Human judgement is a particularly tricky thing because it is entirely trapped in a realm governed by assertions, whims and unfounded belief. Of course, we second-guess other people’s beliefs because we know that all beliefs are driven by our irrational hopes and fears. Except that what we forget is that believing one’s beliefs are not tainted by belief is itself a religion founded upon the the irrational hope for human reason and the fear of the other side’s beliefs. If we consider the world of startups, we see that potential outcomes of disruptive startups that scale are asymmetrically significantly greater the outcome of steadily working on continuously improving the same thing … but the probability of finding the unique disruptive startup idea is small enough that there is an asymmetrically teensy likelihood of success … AND if that were not bad enough, there is also an asymmetrically small chance of detection or find the “perfect storm” of colleagues or assembling the “winning team” [including the investors with the right stuff and connections to other resources] that can result in successfully developing the unique disruptive startup idea.

Sustain Fund Fellows Project aims to invert and disrupt the traditional accelerator or incubator model – it seeks serial entrepreneurs who wish to engage in the Sustain Fund objective of active entrepreneurial activity in order to sharpen our understanding of risk prioritization, machine learning, deep intelligence and data mining necessary to crowdsource a better market or fintech filter. This filter or marketplace will increase likelihoods of finding the outsized successes and putting together winning teams to work on the best ideas. The aim is not to do this for others as a service, but to develop and provide tools to those in the market, in the gold rush. It’s all about accelerating the process of entrepreneurs and investors optimally selecting and focusing upon their very best opportunity. We modestly aim to help set the stage for entrepreneurs and investors with vision being equipped to identify those unique opportunities that others do not see.

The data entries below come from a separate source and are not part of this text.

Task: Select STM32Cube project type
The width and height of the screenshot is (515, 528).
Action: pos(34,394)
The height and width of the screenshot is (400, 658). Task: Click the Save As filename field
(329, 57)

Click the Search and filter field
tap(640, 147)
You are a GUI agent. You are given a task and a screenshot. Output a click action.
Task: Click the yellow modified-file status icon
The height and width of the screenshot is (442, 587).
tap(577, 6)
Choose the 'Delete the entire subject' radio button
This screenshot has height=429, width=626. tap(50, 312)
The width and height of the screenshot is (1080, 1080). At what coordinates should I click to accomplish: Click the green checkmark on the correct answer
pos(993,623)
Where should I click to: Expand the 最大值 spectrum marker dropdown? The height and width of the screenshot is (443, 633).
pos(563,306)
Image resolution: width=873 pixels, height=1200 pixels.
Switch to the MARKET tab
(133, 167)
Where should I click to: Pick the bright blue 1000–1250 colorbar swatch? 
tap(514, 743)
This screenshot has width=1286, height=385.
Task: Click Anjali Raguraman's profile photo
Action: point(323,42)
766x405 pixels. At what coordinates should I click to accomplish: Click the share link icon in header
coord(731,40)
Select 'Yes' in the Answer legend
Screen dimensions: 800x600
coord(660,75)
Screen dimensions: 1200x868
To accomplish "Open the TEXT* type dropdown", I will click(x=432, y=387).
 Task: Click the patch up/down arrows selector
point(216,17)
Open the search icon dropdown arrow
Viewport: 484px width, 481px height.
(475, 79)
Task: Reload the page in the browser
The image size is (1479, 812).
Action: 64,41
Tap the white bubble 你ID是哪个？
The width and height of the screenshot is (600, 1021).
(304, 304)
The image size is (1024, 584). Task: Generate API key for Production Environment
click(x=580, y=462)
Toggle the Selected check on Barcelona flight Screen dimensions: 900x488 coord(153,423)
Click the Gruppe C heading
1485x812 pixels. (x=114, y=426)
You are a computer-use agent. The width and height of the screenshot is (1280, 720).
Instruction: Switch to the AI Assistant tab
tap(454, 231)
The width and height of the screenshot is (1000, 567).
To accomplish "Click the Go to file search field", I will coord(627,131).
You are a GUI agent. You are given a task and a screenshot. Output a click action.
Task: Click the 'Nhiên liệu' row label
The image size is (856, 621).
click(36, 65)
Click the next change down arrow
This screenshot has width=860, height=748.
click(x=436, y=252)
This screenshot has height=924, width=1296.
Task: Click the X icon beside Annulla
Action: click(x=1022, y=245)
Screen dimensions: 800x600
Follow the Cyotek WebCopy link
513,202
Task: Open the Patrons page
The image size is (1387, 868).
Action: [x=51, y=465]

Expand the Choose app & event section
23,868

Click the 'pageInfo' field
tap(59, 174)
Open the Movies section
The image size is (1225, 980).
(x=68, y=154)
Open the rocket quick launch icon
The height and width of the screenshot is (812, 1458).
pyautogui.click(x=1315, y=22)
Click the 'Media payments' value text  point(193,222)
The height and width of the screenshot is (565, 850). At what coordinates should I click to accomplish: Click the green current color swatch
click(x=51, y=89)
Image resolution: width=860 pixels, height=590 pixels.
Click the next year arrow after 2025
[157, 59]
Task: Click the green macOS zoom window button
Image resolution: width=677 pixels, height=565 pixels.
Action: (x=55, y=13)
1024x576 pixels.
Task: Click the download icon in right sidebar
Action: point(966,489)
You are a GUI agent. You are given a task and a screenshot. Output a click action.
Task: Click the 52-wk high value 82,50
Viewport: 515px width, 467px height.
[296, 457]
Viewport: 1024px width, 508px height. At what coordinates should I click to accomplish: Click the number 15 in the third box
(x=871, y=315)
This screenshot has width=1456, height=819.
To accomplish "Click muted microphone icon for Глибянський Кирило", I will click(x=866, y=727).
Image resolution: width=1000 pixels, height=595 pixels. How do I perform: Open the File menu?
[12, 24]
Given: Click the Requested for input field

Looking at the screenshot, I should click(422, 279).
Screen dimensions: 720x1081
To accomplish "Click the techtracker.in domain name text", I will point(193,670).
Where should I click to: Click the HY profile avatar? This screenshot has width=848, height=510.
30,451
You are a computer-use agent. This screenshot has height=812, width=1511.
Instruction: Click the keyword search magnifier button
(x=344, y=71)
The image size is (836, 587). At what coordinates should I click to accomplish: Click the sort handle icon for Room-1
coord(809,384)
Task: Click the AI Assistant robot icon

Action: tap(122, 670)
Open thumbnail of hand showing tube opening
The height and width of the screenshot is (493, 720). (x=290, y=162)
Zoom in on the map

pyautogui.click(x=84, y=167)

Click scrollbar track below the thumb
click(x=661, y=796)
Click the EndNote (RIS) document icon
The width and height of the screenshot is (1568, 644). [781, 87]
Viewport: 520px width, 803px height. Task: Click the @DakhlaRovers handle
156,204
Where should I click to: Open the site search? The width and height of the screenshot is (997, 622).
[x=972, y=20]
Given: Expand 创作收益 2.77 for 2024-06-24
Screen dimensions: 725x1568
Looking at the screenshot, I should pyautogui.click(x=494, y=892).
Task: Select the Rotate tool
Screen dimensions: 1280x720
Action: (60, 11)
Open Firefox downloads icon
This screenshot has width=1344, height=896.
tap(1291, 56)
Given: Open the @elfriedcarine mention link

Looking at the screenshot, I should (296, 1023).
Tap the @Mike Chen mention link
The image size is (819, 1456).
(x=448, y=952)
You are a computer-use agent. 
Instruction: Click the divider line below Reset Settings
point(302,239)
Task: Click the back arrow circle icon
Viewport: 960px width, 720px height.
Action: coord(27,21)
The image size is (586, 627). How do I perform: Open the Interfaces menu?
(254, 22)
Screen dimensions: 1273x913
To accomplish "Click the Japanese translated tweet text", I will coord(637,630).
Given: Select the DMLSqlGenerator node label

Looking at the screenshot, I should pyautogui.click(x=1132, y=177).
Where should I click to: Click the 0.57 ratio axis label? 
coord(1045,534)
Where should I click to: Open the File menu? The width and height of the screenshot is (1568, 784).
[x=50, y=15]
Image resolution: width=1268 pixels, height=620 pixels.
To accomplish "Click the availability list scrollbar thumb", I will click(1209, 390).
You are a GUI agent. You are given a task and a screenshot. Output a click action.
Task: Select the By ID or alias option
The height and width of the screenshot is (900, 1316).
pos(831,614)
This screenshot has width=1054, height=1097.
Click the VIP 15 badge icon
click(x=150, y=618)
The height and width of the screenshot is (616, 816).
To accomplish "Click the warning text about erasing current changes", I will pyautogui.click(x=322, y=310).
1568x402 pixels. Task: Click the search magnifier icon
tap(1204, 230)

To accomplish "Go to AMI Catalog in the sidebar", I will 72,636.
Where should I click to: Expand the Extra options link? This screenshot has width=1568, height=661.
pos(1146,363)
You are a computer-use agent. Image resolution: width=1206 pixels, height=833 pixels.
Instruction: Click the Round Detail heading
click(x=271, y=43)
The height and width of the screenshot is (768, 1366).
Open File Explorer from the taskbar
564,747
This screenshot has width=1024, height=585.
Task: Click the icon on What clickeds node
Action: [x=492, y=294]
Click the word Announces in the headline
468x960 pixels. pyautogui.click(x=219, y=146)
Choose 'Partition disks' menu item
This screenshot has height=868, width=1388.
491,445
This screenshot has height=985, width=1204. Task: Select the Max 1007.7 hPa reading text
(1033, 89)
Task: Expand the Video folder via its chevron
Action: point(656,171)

Technologies change over time, but we can be confident that the basic goal of Sustain Fund fintech will remain the same – it will always be true that every meaningful new startup business must answer ALL of Thiel’s seven questions:

  1. Is your business idea about creating breakthrough technology instead of incremental improvements?

  2. Is now the right time to start this particular business … or should the idea be held in reserve, in some sort of “parking lot?”

  3. Does this business start with a big share of a small market that it can thoroughly dominate?

  4. Is the right team of founders, investors, partners and employees involved? Are they in the right positions?

  5. Do the business control its own destiny? Does it have a way to not just create but deliver the product?

  6. Will the business’s market position be defensible as far as we can see, ie 10 and 20 years, into the future?

  7. Has this business identified a vein of unique opportunities to mine that others are not currently mining successfully?